Collection entries
============================================================
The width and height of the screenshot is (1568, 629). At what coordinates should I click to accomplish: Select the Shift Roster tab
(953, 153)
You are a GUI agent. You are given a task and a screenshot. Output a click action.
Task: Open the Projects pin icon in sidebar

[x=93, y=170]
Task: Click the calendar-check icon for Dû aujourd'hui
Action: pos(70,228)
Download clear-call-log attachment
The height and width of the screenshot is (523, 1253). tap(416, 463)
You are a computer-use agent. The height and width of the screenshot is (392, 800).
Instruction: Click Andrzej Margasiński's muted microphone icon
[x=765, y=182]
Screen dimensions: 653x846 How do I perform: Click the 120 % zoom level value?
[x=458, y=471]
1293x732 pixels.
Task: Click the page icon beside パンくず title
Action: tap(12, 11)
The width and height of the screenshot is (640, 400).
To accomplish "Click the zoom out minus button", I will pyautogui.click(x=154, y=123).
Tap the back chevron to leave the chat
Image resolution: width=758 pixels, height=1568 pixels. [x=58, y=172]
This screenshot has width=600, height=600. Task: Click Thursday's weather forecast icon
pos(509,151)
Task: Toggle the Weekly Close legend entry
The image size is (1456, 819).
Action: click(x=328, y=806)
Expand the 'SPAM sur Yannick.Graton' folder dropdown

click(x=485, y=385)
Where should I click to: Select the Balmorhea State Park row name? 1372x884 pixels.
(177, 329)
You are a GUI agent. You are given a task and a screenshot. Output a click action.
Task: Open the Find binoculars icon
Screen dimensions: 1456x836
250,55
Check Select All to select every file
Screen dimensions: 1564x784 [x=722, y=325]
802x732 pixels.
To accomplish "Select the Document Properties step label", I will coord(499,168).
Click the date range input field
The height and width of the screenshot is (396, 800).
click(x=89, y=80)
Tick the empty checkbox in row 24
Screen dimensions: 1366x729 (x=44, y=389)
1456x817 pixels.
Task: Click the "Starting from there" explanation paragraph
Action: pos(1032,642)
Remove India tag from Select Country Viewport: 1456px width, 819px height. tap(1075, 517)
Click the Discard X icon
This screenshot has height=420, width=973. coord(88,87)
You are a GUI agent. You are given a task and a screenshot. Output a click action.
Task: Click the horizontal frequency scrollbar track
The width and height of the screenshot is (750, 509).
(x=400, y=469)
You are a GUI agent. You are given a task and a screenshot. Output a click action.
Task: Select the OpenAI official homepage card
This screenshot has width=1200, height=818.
============================================================
* **Problem description**
Rewrite the rows above, replacing every occurrence of "GUI agent" with "screen-control agent" and leaving everything else unchanged.

* **Exercise result**
The width and height of the screenshot is (1568, 629). At what coordinates should I click to accomplish: Select the Shift Roster tab
(953, 153)
You are a screen-control agent. You are given a task and a screenshot. Output a click action.
Task: Open the Projects pin icon in sidebar

[x=93, y=170]
Task: Click the calendar-check icon for Dû aujourd'hui
Action: pos(70,228)
Download clear-call-log attachment
The height and width of the screenshot is (523, 1253). tap(416, 463)
You are a computer-use agent. The height and width of the screenshot is (392, 800).
Instruction: Click Andrzej Margasiński's muted microphone icon
[x=765, y=182]
Screen dimensions: 653x846 How do I perform: Click the 120 % zoom level value?
[x=458, y=471]
1293x732 pixels.
Task: Click the page icon beside パンくず title
Action: tap(12, 11)
The width and height of the screenshot is (640, 400).
To accomplish "Click the zoom out minus button", I will pyautogui.click(x=154, y=123).
Tap the back chevron to leave the chat
Image resolution: width=758 pixels, height=1568 pixels. [x=58, y=172]
This screenshot has width=600, height=600. Task: Click Thursday's weather forecast icon
pos(509,151)
Task: Toggle the Weekly Close legend entry
The image size is (1456, 819).
Action: click(x=328, y=806)
Expand the 'SPAM sur Yannick.Graton' folder dropdown

click(x=485, y=385)
Where should I click to: Select the Balmorhea State Park row name? 1372x884 pixels.
(177, 329)
You are a screen-control agent. You are given a task and a screenshot. Output a click action.
Task: Open the Find binoculars icon
Screen dimensions: 1456x836
250,55
Check Select All to select every file
Screen dimensions: 1564x784 [x=722, y=325]
802x732 pixels.
To accomplish "Select the Document Properties step label", I will coord(499,168).
Click the date range input field
The height and width of the screenshot is (396, 800).
click(x=89, y=80)
Tick the empty checkbox in row 24
Screen dimensions: 1366x729 (x=44, y=389)
1456x817 pixels.
Task: Click the "Starting from there" explanation paragraph
Action: pos(1032,642)
Remove India tag from Select Country Viewport: 1456px width, 819px height. tap(1075, 517)
Click the Discard X icon
This screenshot has height=420, width=973. coord(88,87)
You are a screen-control agent. You are given a task and a screenshot. Output a click action.
Task: Click the horizontal frequency scrollbar track
The width and height of the screenshot is (750, 509).
(x=400, y=469)
You are a screen-control agent. You are given a task and a screenshot. Output a click action.
Task: Select the OpenAI official homepage card
This screenshot has width=1200, height=818.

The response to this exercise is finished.